Sevgili Karagöz’üm,

Hayli zaman oldu; hâlini hatırını sormayalı, şöyle ağız tadıyla söyleşmeyeli ve baş başa verip dertleşmeyeli. Ben de aldım elime kalemi, -hiç olmazsa- kırık dökük bir mektupla gönlünü alayım, dedim.

Arada bir beni kızdırmış olsan da seni görünce rahatladığımı bilirsin. Birlikte nasıl da hoşça vakit geçirirdik, hem güler hem güldürürdük. Bizi sevmeyen yoktu zaten ya da bize öyle geliyordu. Biz de enerjimizi halktan alırdık esasen. Hele ki çocukların gözlerindeki mutluluğu gördükçe kendimizi tamamen oyunlarımızın havasına kaptırırdık.

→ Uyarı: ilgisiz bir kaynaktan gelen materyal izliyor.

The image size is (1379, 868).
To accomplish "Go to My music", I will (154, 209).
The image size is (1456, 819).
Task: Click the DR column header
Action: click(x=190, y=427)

Ah, birbirinden eğlenceli gölge oyunlarımız gözümün önünden akıp geçiyor şimdi. Eminim, sen de hiç unutmamışsındır o günleri. Küşteri meydanında, bizim oyunlarımıza mahsus olan ve “nâreke” dediğimiz kamıştan düdüğün sesiyle açılırdı sahnelerimiz. Ben seni hep semailerle davet ederdim. Fena da okumazdım giriş fasıllarını, değil mi?

“Kurulur bir sâha-ı ummâna seyrân perdesi

Çok safa icra olur cünbüş-ü handân perdesi

Bir kıssa-i dâsitandır eş’âr-ı nazmım benim

Kimlere şâyeste bu kimlere nihan perdesi”


Evvelâ resmeyledim resm-i zılâl

Perde kurdum , şem’a yaktım, göstereni zıll-i hayâl

Şeyh Küşteri’dir pîrimiz tâlim etmiş

Bilsin diye ehl-i hâl.

Gazel biter bitmez: “Yâr bana bir eğlenceli yâr, yâr bana eğlenceli bir yâr.” der demez sen de  hiç kırmazdın beni; davetime icabet ederdin çabucak. Aşağıya atlardın ve başlardı o biteviye atışmalarımızdan biri daha.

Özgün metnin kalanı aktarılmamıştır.